As this space continues to evolve, the conversation around energy efficiency will only become more critical. DeepSeek’s success demonstrates that powerful AI doesn’t have to come at an exorbitant financial or environmental cost.
It raises an important question: should AI development prioritize sustainability and accessibility over sheer computational scale? If so, DeepSeek could be a model for a more responsible AI future—one that balances innovation with efficiency.
Macro Global Risks
AI models will always reflect the biases of their training data, which are often shaped by the regional politics of their home countries which in DeepSeek's case is China. As AI becomes a key strategic investment for governments, we can expect increased competition between models from different nations.
DeepSeek, like all AI models has inherent biases, the same is true for U.S.-based AI companies. Allegations of data theft and misuse have surfaced on both sides, affecting companies like OpenAI and DeepSeek alike. Testing the boundaries within the systems, it’s easy to validate biases on all AI systems.
However, the trajectory of AI development in China appears to be leaning toward greater openness, whereas the U.S. AI ecosystem is increasingly dominated by a handful of private, closed-source entities. This centralization of knowledge and decision-making is concerning, as it places control of AI’s future in the hands of a select few.

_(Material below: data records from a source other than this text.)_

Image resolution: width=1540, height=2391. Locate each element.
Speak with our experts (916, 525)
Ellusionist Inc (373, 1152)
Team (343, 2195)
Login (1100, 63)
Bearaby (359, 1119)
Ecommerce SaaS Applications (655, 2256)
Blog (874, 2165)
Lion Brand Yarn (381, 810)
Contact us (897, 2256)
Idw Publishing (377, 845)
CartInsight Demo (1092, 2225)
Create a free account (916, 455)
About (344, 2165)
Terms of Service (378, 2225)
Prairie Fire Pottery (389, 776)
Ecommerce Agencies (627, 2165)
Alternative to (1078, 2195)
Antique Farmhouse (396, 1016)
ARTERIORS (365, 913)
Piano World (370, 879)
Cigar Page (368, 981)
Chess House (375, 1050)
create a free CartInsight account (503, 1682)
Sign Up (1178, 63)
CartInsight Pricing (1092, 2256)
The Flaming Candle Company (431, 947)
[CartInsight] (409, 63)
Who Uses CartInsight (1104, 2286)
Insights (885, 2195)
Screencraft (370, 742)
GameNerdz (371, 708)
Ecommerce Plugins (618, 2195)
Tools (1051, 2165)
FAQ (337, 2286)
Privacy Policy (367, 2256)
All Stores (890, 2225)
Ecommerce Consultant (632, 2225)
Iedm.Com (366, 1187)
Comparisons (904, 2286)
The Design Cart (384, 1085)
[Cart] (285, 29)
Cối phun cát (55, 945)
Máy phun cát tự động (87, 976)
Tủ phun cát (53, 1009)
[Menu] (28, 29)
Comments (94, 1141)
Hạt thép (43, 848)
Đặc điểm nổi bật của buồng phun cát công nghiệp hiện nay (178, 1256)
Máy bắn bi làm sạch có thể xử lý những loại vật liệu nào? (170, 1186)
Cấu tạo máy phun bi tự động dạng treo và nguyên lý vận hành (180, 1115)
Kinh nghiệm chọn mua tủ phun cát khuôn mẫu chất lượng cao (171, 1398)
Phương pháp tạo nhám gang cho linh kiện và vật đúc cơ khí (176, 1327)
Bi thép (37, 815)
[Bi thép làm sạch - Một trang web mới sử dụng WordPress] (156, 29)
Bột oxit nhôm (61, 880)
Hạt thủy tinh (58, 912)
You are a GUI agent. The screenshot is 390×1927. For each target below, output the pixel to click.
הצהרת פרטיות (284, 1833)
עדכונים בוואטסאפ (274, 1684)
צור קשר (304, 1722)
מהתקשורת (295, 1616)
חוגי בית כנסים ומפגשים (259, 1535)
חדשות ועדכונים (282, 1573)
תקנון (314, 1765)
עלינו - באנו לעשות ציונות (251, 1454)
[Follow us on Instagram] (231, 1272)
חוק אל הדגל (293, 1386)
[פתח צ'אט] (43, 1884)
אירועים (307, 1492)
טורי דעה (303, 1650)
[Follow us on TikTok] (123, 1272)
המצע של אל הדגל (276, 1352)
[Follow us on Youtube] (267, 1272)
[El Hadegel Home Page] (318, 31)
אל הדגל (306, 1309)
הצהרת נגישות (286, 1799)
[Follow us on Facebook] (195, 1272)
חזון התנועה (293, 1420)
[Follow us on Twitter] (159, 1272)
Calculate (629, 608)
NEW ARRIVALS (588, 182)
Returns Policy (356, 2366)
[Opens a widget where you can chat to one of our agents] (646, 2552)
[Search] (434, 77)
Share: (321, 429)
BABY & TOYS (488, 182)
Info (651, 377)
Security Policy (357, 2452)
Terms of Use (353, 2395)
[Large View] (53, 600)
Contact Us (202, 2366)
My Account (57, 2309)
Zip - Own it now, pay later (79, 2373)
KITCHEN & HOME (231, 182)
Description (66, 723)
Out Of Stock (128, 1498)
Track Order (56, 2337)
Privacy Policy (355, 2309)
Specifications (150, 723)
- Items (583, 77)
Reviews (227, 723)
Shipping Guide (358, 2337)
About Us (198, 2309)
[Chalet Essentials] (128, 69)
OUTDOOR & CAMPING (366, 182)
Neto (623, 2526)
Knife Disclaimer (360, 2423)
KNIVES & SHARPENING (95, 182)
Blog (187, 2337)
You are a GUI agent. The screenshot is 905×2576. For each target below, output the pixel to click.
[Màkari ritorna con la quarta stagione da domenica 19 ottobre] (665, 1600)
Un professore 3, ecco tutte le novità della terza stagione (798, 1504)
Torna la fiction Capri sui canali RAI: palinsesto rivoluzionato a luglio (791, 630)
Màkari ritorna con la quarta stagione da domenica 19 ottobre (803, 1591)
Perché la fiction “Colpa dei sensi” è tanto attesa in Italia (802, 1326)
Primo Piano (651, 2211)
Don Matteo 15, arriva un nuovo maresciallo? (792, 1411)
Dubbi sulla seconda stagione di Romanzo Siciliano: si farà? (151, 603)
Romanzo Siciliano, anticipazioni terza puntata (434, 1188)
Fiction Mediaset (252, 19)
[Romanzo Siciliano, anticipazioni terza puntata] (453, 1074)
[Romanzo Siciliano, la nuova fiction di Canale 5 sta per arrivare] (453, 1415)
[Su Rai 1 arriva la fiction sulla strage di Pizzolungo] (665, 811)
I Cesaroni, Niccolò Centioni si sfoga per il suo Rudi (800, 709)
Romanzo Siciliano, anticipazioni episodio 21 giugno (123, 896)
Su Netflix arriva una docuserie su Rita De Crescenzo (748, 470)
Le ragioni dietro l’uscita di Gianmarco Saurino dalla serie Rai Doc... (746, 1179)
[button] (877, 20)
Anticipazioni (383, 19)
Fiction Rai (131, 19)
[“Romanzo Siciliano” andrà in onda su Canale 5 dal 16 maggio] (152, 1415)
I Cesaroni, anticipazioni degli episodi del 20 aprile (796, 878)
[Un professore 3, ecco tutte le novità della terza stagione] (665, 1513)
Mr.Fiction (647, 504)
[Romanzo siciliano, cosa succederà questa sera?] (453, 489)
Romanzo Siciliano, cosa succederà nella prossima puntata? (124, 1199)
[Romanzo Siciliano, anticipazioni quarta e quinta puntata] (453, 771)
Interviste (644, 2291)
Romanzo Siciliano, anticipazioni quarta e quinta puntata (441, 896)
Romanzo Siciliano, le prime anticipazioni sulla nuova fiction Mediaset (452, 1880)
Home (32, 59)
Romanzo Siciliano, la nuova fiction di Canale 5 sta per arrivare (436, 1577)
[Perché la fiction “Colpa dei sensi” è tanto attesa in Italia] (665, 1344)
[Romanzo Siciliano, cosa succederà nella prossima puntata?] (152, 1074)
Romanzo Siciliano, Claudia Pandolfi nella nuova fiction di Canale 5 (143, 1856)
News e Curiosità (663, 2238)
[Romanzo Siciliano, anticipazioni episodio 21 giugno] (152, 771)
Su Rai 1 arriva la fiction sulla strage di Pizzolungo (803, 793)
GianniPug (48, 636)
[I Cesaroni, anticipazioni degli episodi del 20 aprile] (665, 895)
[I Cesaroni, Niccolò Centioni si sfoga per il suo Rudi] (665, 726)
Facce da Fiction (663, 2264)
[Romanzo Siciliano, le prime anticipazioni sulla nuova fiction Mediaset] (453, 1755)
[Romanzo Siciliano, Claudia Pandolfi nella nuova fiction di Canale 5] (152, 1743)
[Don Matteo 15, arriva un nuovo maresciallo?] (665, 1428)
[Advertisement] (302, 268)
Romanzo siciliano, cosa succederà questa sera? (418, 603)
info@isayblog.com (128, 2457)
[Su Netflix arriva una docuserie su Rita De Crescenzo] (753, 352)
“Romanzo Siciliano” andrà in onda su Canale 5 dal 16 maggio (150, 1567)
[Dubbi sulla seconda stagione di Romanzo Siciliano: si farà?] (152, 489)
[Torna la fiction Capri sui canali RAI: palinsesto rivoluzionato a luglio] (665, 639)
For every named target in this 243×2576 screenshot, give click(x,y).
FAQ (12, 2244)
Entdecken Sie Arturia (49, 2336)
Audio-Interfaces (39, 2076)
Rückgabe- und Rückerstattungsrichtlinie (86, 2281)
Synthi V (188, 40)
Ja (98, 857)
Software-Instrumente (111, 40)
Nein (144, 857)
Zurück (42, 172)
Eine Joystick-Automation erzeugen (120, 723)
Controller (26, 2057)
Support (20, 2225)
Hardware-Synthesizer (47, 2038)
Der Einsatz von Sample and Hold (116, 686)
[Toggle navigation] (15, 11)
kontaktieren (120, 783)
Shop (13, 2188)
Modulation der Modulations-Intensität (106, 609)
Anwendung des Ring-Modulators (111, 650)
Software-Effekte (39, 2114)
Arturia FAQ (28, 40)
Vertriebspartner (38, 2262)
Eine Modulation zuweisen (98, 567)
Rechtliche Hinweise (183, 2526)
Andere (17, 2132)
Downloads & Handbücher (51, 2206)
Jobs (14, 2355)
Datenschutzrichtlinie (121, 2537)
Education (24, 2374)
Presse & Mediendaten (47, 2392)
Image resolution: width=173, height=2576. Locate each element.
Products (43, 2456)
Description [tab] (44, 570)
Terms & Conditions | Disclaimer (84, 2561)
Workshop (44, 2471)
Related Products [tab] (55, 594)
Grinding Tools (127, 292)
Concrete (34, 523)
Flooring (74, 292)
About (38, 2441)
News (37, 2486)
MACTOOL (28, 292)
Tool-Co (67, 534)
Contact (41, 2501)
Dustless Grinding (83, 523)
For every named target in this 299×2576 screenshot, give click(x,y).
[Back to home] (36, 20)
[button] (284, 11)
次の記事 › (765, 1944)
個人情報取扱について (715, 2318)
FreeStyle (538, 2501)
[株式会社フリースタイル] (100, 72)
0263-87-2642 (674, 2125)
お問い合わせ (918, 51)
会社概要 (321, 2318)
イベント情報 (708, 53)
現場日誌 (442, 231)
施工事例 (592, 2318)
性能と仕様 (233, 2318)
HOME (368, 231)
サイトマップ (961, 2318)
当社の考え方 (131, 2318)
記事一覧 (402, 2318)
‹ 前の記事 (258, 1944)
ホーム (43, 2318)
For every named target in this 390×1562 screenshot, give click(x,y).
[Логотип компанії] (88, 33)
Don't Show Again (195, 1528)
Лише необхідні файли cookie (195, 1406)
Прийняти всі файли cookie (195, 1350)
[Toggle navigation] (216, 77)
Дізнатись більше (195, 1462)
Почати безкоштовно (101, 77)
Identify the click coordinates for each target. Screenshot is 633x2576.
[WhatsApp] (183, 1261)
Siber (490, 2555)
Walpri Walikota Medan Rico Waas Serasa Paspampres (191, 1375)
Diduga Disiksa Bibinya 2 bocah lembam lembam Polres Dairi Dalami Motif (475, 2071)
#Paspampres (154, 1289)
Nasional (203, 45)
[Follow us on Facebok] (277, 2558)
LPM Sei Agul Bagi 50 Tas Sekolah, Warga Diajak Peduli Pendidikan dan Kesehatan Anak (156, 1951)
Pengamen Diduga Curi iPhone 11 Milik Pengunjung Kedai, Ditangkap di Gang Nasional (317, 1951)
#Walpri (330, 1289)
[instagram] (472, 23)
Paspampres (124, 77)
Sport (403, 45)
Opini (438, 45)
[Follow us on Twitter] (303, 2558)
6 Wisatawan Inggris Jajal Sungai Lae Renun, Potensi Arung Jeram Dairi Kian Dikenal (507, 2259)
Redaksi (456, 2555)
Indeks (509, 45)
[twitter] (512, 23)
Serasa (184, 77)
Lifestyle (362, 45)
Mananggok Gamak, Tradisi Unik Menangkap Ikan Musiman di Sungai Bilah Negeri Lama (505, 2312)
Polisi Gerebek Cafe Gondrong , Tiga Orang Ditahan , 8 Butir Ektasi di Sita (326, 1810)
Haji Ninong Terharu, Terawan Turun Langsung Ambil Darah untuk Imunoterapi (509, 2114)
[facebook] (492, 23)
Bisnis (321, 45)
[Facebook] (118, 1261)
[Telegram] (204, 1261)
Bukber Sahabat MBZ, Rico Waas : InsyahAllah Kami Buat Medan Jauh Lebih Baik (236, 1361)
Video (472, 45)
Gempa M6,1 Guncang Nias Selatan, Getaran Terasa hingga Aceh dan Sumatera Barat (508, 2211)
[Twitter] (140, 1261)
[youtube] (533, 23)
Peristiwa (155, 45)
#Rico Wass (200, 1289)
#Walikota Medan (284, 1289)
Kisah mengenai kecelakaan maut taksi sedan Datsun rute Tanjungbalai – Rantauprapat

For years, I've been consuming blockchain research from there because it's great quality and they're sharing critical findings. Going open-source is about sharing knowledge and learning collectively. As a species we proliferate when knowledge is shared. History shows that civilizations reach renaissance by sharing knowledge, and regress when internalizing
Looking ahead, DeepSeek and similar models may gain an edge unless the U.S. commits to substantial government-backed AI investments. It’s why we see the massive investment of $500 Billion in the StarGate initiative.
As AI continues to shape the future, more nations will likely recognize its strategic importance and ramp up their own investments. The question is not just who will lead AI development, but how the world will choose to balance openness, innovation, and control.
I truly believe that DeepSeek represents a pivotal shift in the AI landscape, in that it has popularized a open-source model and is challenging the status quo of costly, bloated, proprietary models. Its open approach offers greater transparency, flexibility, and efficiency, but the larger question remains: How should AI evolve moving forward?
Now is the time to engage in the conversation. Explore DeepSeek for yourself, test its capabilities, and consider what an open-source AI future could mean for you or your organization.
💡 What are your thoughts on DeepSeek? Do you see open-source AI as the future, or do you have concerns about its implications? Join the discussion in the comments, share your insights, and let’s talk about where AI should go next.



With Deepseek entry few things are bound to change, 1) leadership position, within AI industry, is going to get challenged, 2) decentralization of AI power to the user, thanks to open source 3) cost will come down drastically.
Gurinder, what are your thoughts on the pace of adoption; will it happen faster for some industries.